(RxWiki News) Quitting smoking is a life saving action. Don’t get down about it. Get help instead. Use support and medications together until the job is done.
A recent study evaluated 40 tobacco cessation studies that included 15,021 smokers.
This study's results found that a combination of medication therapy and behavioral support, when compared to behavioral support alone, increased successful quit attempts up to 100 percent.
Lindsay Stead, MA, MSc, from Department of Primary Health Care Sciences at the University of Oxford, led the investigation.
For this review, researchers looked at 40 studies, which include 15,021 people, using behavioral support, medication replacement therapy or various combinations to help people quit smoking.
Behavioral support included counseling and advice sessions with tobacco cessation specialists.
Ms. Stead said, "Since we know that both types of treatment are effective, the assumption has certainly been that offering both will be better than offering either alone.”
“Healthcare providers have an important role in convincing smokers of the importance of attempting to quit and making pharmacotherapy (medications, patches and nicotine gum) and behavioral support available.”

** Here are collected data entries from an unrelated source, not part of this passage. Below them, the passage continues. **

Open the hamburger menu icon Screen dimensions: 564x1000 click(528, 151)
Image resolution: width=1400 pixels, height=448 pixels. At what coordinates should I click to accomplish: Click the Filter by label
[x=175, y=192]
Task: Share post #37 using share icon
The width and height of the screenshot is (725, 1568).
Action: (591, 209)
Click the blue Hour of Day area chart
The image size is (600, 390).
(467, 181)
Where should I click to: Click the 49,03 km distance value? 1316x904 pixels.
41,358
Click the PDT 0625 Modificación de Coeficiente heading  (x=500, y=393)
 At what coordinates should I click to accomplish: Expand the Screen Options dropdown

Stevens S. Smith, PhD, associate professor at the Center for Tobacco Research and Intervention at the University of Wisconsin, said, “For patients motivated to make a quit attempt, counseling and assistance with medications—if medically appropriate—should be provided.”
“For patients not motivated to quit, the doctor should use motivational interventions.”
“Another option is referral to tobacco quit lines, such as 1-800-Quit-Now, where smokers can receive free medication, counseling, and other support to quit smoking.”
This study was published in October in the Cochrane Database of Systematic Reviews.
This study was supported by the Health Behavior News Service at the Center for Advancing Health.
No conflicts of interest were found.